Searching for Custom ID Tags With Signed XML

Last week, I blogged about using references to sign only specific parts of an XML document. The biggest limitation with doing this is that you must refer to the nodes that are being signed by ID, which for v1.1 and 1.0 of the framework was given by an attribute named "Id". The problem there is that the Id attribute may already have another use in your schema, and you cannot reuse them for creating node names. Another problem that may come up is that the XML being signed may be generated by a tool or program, and it's not possible for you to add Id tags. Whidbey reduces this limitation somewhat by also allowing "id" and "ID", but the fundamental problem still exists.

Recently, this problem cropped for one of our customers who was having a problem getting signed XML to work in his environment. Their application was trying to sign XML generated by a Java program. The Java application had generated ids by using "_Id" attributes, making it impossible to sign with an id based reference.  If the only problem was creating a signature, then there would be an easy workaround.  However, the C# portion of the program was trying to verify the signature that the Java application had created, and could not resolve references to the _id elements.

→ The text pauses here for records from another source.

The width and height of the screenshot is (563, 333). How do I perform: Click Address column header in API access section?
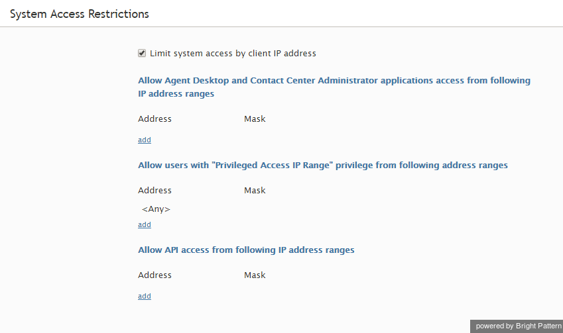tap(155, 275)
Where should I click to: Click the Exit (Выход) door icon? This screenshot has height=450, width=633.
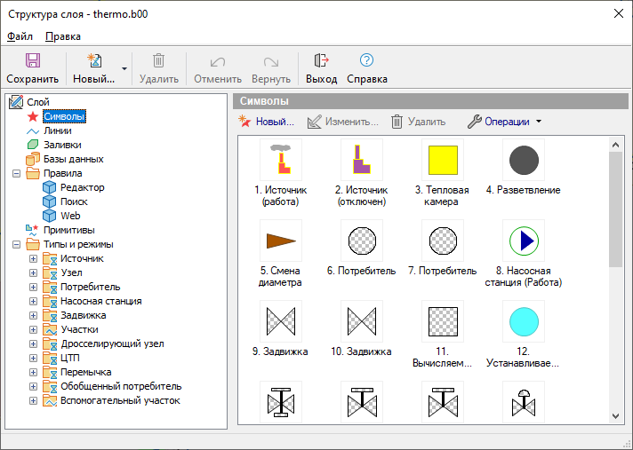(321, 61)
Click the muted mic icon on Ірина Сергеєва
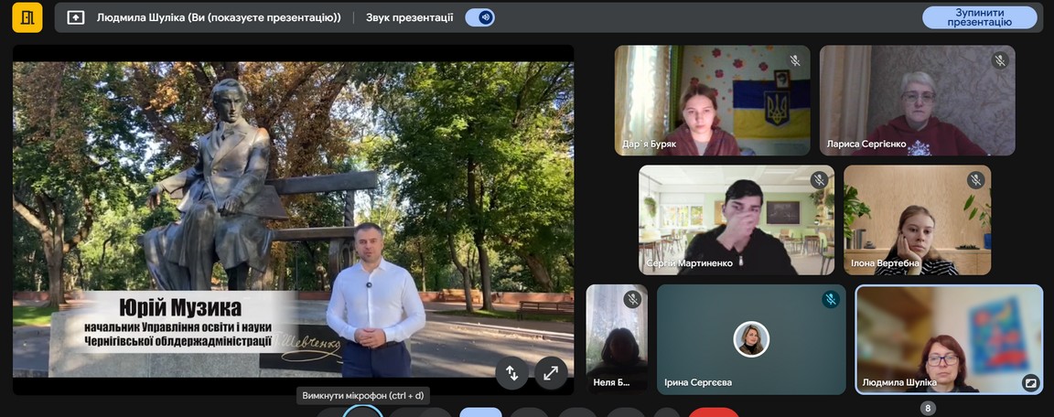 831,299
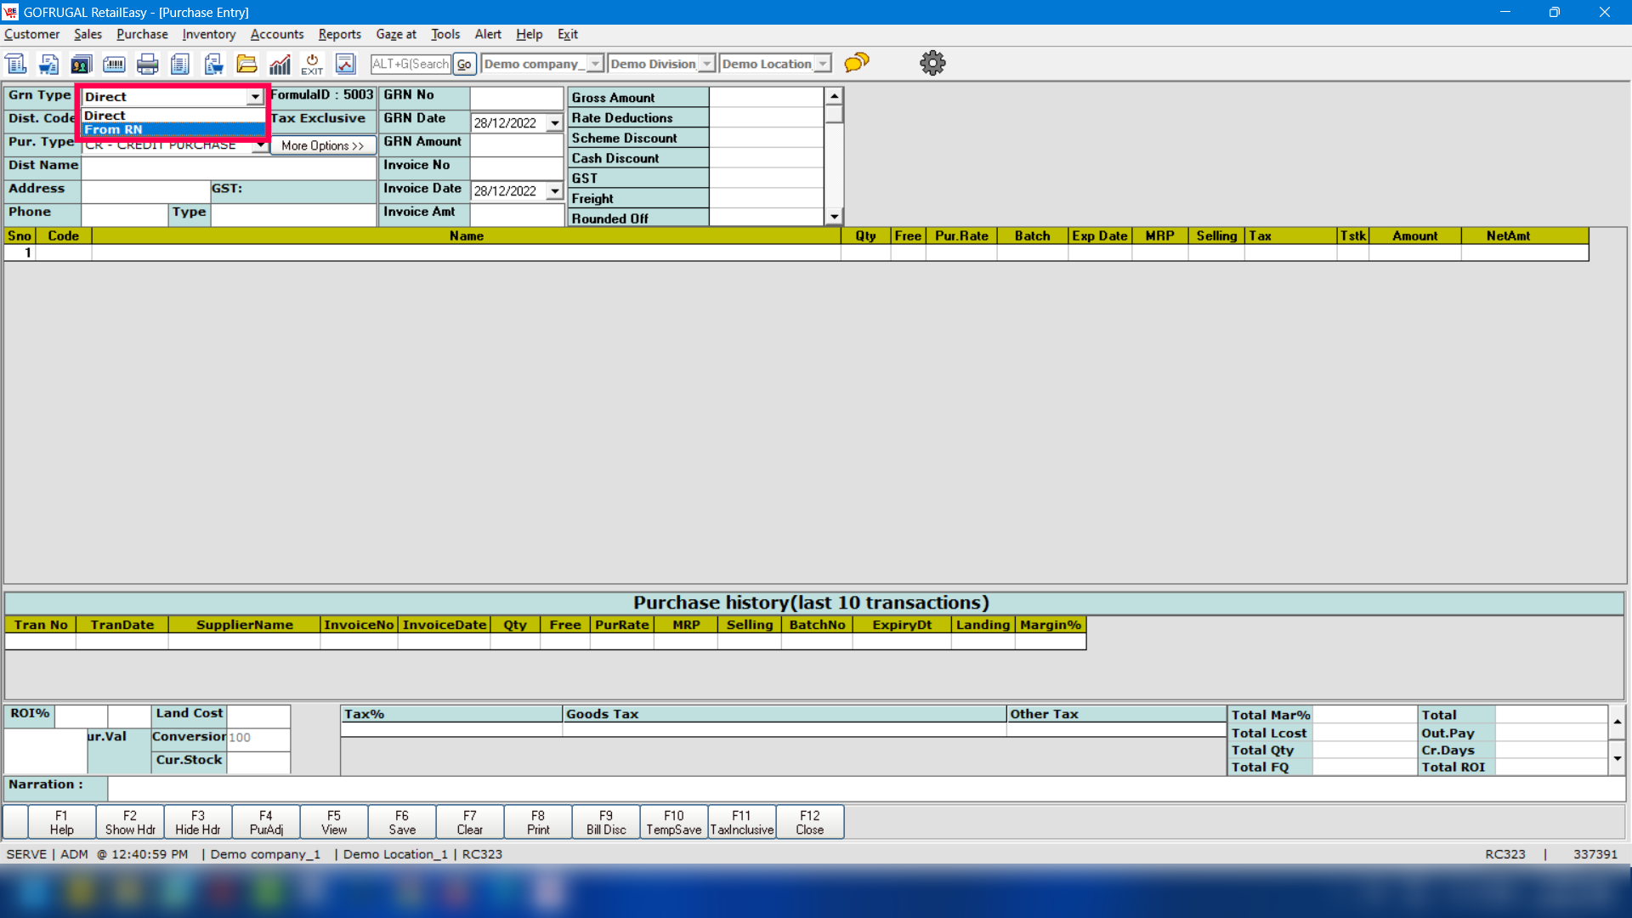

So, how did we solve this problem? Actually with a very clever solution from one of the other members of the security team. Nodes that are being referred to by ID are resolved in the GetIdElement method of the SignedXml class. By subclassing SignedXml and overriding this method, its possible to create your own id node resolver. I'll show a sample here that allows ids prefixed with underscores to be resolved by XML signature engine.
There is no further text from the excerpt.